I also remember that he wrote and asked a lot of things about IT subjects that were inane. And FWIW, I’m an ee and have worked my whole life in IT, and I can form coherent sentences, even often had to write in my job (documentation, manuals and such), so that’s no excuse.

It really was a legit problem though, they made Writing for Composition a requirement for Engineering students in the 90s in much of the US. Of course there were plenty of exceptions and as I recall, you weren’t a US student.

I have worked in IT for more than a couple of decades, I’ve worked alongside many other IT folks, and never have I seen anyone who can’t communicate well. Now granted, I work in an area where you’re supporting people as well as technology, so that might be different from someone who works solely on equipment and that’s it.

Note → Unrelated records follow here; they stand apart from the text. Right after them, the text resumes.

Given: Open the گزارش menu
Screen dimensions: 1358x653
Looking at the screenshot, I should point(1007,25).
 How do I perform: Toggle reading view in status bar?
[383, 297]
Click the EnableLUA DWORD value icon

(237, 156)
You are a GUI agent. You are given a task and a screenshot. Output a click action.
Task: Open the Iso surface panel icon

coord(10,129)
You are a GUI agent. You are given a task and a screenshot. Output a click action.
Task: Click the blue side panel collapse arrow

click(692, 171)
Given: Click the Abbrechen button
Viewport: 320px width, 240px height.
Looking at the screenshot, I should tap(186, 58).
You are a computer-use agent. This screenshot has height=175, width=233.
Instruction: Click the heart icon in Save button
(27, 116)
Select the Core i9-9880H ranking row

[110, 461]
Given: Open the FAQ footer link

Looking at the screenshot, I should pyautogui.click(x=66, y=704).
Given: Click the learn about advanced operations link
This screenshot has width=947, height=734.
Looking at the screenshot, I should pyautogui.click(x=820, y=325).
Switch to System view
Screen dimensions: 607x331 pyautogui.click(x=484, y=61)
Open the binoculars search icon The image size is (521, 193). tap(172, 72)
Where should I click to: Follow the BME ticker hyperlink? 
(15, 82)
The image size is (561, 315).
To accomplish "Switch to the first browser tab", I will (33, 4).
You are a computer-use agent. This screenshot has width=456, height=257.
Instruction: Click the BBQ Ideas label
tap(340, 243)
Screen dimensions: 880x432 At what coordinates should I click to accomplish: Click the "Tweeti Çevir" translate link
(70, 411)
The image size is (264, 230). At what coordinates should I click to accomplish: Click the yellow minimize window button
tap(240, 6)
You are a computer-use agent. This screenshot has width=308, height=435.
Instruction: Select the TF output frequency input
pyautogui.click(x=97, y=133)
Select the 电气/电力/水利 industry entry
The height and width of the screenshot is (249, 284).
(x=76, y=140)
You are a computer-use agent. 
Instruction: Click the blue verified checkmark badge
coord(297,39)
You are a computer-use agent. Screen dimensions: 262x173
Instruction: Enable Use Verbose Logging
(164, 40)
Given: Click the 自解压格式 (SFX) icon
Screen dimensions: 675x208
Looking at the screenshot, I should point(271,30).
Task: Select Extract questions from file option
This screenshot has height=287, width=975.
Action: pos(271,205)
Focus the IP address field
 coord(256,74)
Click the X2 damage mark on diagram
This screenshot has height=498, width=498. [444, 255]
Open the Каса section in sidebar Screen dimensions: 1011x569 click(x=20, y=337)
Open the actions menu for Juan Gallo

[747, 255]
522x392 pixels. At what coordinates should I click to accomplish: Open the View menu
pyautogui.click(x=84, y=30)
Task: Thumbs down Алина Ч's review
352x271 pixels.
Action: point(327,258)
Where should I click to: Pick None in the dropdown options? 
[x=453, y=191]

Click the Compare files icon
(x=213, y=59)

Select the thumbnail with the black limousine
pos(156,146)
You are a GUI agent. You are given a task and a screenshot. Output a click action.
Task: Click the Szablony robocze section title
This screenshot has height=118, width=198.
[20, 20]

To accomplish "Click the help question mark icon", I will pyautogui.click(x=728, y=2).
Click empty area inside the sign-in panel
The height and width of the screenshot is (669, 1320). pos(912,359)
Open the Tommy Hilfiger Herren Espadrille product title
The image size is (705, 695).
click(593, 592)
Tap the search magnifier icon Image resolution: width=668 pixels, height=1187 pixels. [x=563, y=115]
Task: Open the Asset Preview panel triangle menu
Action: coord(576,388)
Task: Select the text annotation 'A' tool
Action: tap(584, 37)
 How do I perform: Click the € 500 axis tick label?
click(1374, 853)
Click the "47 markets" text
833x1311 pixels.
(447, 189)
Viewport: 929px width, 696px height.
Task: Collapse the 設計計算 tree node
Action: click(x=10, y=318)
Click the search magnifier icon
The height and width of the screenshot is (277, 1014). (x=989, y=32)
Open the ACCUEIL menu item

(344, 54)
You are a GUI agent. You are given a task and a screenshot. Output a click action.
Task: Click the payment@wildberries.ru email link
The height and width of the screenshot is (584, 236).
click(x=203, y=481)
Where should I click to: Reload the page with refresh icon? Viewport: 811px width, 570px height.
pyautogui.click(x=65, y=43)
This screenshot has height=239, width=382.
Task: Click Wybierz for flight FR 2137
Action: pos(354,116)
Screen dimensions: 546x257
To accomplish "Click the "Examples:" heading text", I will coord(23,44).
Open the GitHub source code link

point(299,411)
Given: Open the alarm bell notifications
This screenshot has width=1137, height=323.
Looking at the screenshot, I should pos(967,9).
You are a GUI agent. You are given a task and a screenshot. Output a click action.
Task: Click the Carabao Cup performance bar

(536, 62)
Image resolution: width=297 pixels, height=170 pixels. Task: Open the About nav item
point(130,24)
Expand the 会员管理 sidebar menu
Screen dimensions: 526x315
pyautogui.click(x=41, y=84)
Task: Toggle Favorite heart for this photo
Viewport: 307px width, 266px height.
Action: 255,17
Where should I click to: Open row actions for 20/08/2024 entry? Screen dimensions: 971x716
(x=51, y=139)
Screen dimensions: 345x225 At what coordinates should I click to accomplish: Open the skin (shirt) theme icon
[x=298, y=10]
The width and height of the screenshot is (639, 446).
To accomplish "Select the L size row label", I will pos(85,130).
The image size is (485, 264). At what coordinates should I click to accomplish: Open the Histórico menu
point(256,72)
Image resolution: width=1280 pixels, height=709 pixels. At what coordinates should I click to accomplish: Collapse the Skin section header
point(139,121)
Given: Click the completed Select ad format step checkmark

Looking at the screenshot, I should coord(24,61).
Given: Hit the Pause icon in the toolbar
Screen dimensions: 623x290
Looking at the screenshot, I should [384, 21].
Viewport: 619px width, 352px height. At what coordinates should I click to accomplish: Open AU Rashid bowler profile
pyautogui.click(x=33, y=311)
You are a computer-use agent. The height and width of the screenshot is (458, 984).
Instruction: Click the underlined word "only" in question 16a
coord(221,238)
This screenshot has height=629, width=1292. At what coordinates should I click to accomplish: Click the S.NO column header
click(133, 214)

Though presumably at some point you’re going to need to provide legible reports or other communications to a coworker or employer at some point, and the total inability to do so would seem like a disqualification.

I have worked in jobs where you could get by if you were just flat-out illiterate but those weren’t in IT. I suppose this could be a Chronicles of George situation. (George wasn’t an idiot, just lazy and/or frequently partying too much the nights before he worked.)

I never understood the notion that engineers can’t write, and I’ve never heard about that trope here in Germany. I mean, what’s regular school for, if not for learning to write as one of the basics? So when you choose a college or university course of study, everybody should already know how to write.

Welcome to the US public school systems of the 70s & 80s I guess. Us math wonks got a bad enough reputation for our writing skills, that they made an effort to correct it in college. I can only speak with authority for the Engineering programs and not IT/programming.

But so many of us programmers started as Engineering students and when the cold war ended, leapt over to computers for jobs.

When I first worked in IT (called DP, then), our training division had me develop and teach a business writing course for other programmers. I think it was only because I’d been an English Lit major. But I found it a fun break from my other work. I enjoy teaching if it’s not a 9-to-5 gig.

FWIW again, I had never noticed that you are a bad writer (which you aren’t) before you made that self-assessment in another thread a few days ago. There are also a bunch of other IT folks/engineers who write damn well here at this board, so I think you (and everybody else) are too harsh on us tech folks when it comes to writing skills.

OK, but what I’m taking exception to is the word, “literally.” No one is, “literally,” killing me with the misuse of that word but they are figuratively killing me with it. These folks are family of adolph hitler, but they are not literally hitler and neither is anyone else including trump, though he aspires to be like hitler, he uses hitler’s tactics and language. He admires what hitler did and will do the same things hilter did if given half a chance. I’m being pedantic, but seriously it irritates me, which is why I’m letting this particular pet peeve fly in the pit.

lit·er·al·ly (lĭt’ər-ə-lē)
adv.

  1. In a literal manner; word for word: translated the Greek passage literally.
  2. In a literal or strict sense: Don’t take my remarks literally.
  3. Actually; in effect; practically. Used as an intensive to emphasize a figurative statement in an exaggerated way: “There are people in the world who literally do not know how to boil water” (Craig Claiborne). I was so angry that my heart literally exploded with rage.

American Heritage Dictionary. Deal with it, grandma.